- Text for analysis -
------------------------------------------------
Broken Arrow First City In State To Have Access To 5G Speeds
BROKEN ARROW, Oklahoma - Broken Arrow is taking the lead on unveiling new high-speed internet. The City is the first in the state to partner with AT&T as the company rolls out "small cell" devices around town.
We're all familiar with 3G, 4G cellular speeds, but once the small cells are installed, for the first time, people in Broken Arrow will have unprecedented access to 5G speeds.
Cell phones are everywhere; for some, it’s an addiction not easily shaken.
"I check it at least on the hour, whether it's for news or Google Maps or social media," Laura Labritton said.
Labritton said that's just the world we live in, and technology infrastructure has to keep up.
And in Broken Arrow, it is.
Mayor Craig Thurmond said, “Years ago we were all connected to landlines somewhere, and then we've got to where we are connected to our computers, and now you can reach someone where they are at."
Thursday, Thurmond and other representatives announced the city is partnering with AT&T to install small cells, which will give the city access to 5G internet speeds - the fastest there is.
"This is the future, and talking with AT&T, they say eventually we won't see cell towers anymore," he said.
Labritton said, “It is really exciting, and it's nice that it's starting in a smaller community where you can get good honest feedback."
The devices will be installed on already existing poles and buildings, throughout the Rose District and near the conference center, giving the public and businesses access to faster speeds on all electronic devices.
In a city like Broken Arrow, always looking to expand in business, Thurman said it’s a mega deal.
"We really feel if you are not looking forward you're standing still," he said.
The city expects to have the small cells installed in the next few months and 5G service is expected to be activated before the end of the year.
Jason Constable, external affairs director with AT&T Oklahoma released a statement saying, "We look forward to working with communities like Broken Arrow that recognize how important a robust technology infrastructure is for consumers and businesses, and policies that encourage investments in these networks."
------------------------------------------------
- Material shown -

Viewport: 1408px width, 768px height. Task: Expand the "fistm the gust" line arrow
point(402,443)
------------------------------------------------
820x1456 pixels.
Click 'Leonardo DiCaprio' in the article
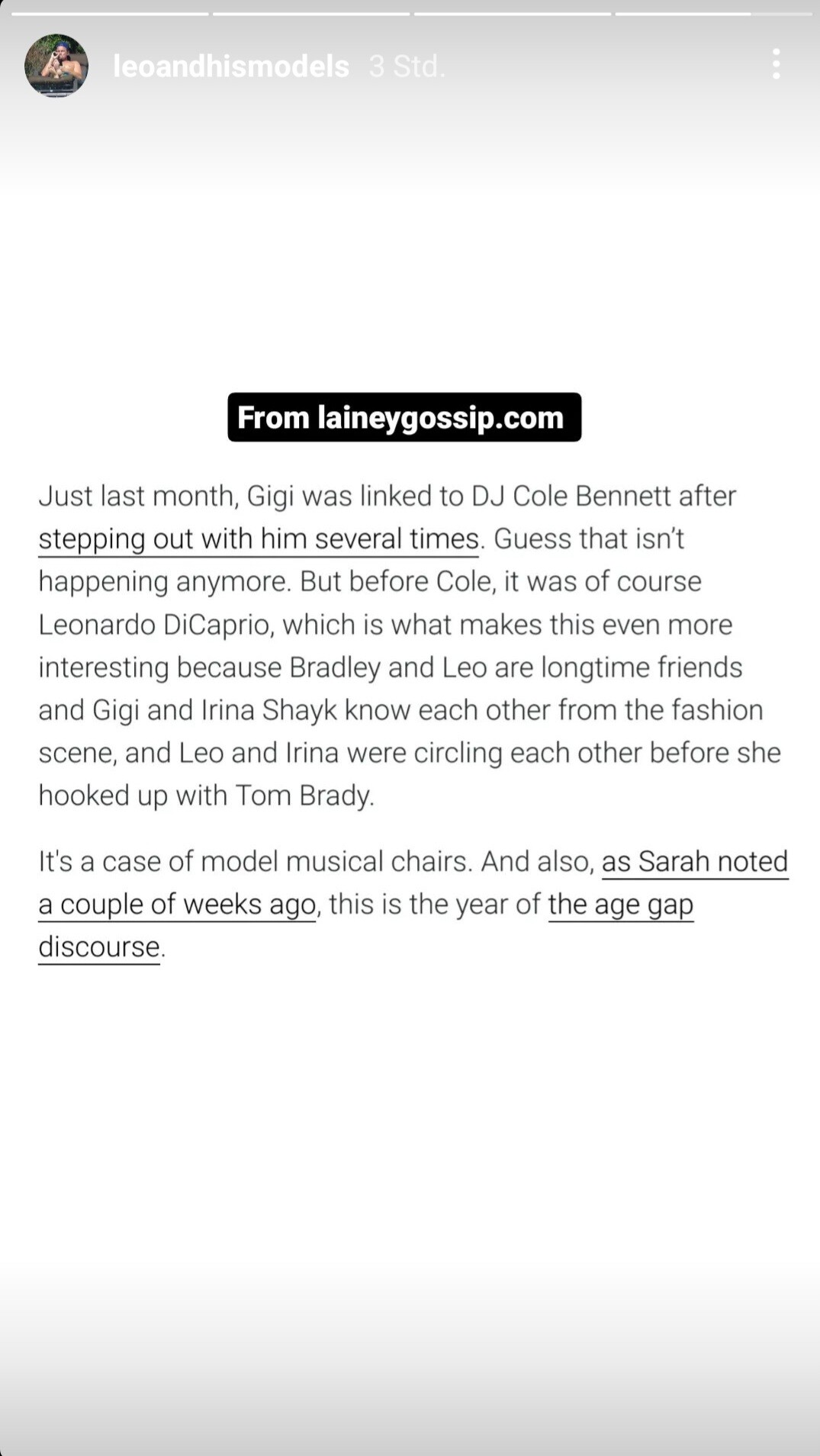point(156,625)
------------------------------------------------
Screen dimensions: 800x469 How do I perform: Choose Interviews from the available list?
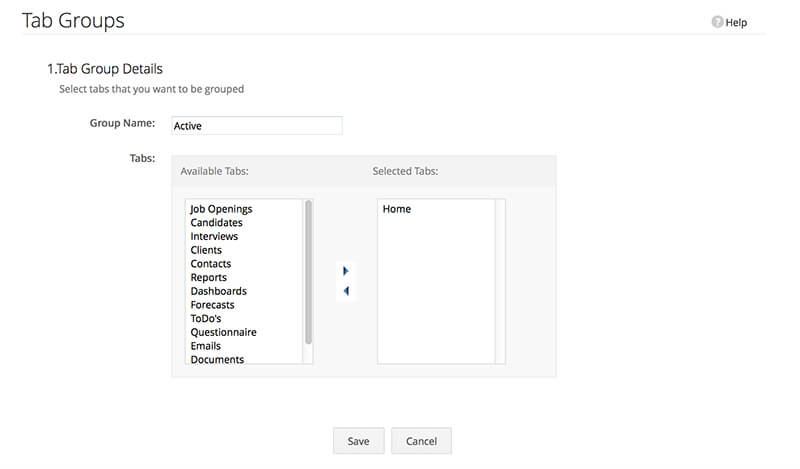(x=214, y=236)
------------------------------------------------
- What this exercise asks -
**A.** From the article about Broken Arrow and 5G, list everything Laura Labritton says she checks her phone for.
**B.** In the article about Broken Arrow and 5G, when is 5G service expected to be activated?
**C.** Quote the article about Broken Arrow and 5G between "Broken Arrow First" and "to keep up.", inclusive.

- Per-task outputs -
**A.** News, Google Maps, social media

**B.** Before the end of the year.

**C.**
Broken Arrow First City In State To Have Access To 5G Speeds
BROKEN ARROW, Oklahoma - Broken Arrow is taking the lead on unveiling new high-speed internet. The City is the first in the state to partner with AT&T as the company rolls out "small cell" devices around town.
We're all familiar with 3G, 4G cellular speeds, but once the small cells are installed, for the first time, people in Broken Arrow will have unprecedented access to 5G speeds.
Cell phones are everywhere; for some, it’s an addiction not easily shaken.
"I check it at least on the hour, whether it's for news or Google Maps or social media," Laura Labritton said.
Labritton said that's just the world we live in, and technology infrastructure has to keep up.